While an American force prepared for an advance on Montreal in Lower Canada, Major-General William Henry Harrison crossed the Detroit River. His force of 3,500 pursued a combined group of British regulars and Shawnee warriors. The British commander, Major-General Henry Procter, had only 877 men of the 41st Regiment under his command. Tecumseh led 1,000 warriors.
Major-General Procter retreated to the east, while Tecumseh wanted to confront the American force. Finally, the Shawnee leader convinced Procter to make a stand near Moraviatown, a community on the Thames River. On 5 October 1813, the British regulars, flanked by the Shawnee and their allies, were deployed in a clearing.

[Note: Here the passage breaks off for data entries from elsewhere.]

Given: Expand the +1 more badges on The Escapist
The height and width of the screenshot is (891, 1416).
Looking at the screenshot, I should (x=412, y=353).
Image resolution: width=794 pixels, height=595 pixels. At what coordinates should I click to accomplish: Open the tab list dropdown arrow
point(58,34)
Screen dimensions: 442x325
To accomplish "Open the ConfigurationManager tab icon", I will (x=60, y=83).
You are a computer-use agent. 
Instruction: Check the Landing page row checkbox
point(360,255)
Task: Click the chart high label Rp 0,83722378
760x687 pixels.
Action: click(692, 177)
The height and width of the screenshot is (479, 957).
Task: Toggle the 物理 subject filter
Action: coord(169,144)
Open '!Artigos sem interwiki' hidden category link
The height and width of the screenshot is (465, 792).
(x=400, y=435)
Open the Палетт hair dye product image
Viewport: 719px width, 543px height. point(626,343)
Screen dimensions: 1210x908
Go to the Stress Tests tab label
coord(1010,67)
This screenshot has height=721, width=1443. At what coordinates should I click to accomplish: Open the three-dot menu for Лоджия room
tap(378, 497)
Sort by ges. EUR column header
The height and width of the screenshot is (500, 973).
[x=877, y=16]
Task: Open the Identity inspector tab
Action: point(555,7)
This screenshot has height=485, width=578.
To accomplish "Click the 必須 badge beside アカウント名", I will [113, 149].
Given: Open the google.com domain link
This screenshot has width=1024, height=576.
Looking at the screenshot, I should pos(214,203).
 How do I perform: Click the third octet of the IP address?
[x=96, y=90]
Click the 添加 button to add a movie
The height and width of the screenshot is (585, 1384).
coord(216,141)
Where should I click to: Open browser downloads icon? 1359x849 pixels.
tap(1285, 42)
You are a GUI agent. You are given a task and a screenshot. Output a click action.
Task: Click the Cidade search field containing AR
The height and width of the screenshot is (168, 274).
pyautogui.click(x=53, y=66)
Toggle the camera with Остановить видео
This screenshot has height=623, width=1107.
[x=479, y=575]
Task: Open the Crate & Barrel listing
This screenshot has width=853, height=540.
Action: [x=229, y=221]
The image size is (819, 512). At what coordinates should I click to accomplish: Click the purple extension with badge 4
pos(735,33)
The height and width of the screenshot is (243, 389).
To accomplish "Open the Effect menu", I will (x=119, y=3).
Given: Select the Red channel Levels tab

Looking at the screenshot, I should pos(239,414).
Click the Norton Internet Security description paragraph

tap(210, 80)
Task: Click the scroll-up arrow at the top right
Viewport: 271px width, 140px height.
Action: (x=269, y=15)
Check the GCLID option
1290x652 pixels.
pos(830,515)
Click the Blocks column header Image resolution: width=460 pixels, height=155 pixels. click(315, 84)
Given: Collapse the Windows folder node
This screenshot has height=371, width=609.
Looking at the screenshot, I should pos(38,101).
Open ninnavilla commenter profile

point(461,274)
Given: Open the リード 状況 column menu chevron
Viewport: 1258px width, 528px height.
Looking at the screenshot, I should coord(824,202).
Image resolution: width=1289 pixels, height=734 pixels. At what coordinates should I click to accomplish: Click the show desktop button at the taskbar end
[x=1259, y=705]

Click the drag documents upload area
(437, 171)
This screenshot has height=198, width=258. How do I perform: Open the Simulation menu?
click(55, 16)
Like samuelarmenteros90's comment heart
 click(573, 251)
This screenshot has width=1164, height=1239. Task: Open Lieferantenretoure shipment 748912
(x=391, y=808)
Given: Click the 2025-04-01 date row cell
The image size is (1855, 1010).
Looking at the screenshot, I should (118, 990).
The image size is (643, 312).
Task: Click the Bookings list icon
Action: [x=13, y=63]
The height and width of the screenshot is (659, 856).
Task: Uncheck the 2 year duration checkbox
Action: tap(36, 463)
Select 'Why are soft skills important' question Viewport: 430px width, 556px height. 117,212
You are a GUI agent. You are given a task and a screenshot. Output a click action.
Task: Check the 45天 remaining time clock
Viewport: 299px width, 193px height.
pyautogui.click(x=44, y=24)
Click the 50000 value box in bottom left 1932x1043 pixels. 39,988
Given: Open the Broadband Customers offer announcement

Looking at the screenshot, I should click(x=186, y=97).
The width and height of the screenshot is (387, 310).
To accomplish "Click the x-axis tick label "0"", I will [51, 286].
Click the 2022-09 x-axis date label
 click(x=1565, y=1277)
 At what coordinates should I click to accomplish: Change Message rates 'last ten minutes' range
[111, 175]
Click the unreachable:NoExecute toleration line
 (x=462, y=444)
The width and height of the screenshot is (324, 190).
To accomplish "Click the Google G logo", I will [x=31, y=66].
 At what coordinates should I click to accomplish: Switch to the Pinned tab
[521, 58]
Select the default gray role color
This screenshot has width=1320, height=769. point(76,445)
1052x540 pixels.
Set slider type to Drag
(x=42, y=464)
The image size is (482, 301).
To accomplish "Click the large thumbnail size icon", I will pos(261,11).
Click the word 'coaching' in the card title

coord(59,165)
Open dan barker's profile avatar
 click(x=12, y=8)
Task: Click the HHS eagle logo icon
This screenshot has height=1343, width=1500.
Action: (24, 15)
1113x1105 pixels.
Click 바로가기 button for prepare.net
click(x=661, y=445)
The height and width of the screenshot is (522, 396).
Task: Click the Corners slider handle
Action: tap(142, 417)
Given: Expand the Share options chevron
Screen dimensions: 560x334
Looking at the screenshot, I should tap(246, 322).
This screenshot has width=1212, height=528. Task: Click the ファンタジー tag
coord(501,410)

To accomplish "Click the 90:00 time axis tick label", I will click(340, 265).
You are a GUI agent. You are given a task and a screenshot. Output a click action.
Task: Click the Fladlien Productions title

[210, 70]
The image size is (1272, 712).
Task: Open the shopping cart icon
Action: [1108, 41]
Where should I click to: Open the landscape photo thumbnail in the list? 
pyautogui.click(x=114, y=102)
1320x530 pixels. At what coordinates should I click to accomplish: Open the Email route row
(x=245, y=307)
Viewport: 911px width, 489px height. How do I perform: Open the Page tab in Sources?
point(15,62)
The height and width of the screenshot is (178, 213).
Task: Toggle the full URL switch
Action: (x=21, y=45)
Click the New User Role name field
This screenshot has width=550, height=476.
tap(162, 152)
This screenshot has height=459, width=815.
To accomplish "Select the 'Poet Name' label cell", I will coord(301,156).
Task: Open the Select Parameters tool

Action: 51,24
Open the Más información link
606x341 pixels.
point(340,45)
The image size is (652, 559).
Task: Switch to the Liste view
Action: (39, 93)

The American commander, Major-General Harrison, executed a well-planned attack with infantry and cavalry forces. Almost as soon as the fighting started, Procter ordered his troops to retreat. The British withdrawal left the Shawnee to face the American onslaught alone. The Shawnee continued to fight until Tecumseh was mortally wounded. They then hastily left the battle carrying the body of their fallen leader.
Tecumseh's decision to continue fighting after the British had withdrawn saved Procter's force from annihilation. The Americans were too occupied with the Shawnee to organize a pursuit of the British troops. With the death of Tecumseh, however, the Shawnee Confederacy dissolved and the British lost a valuable ally.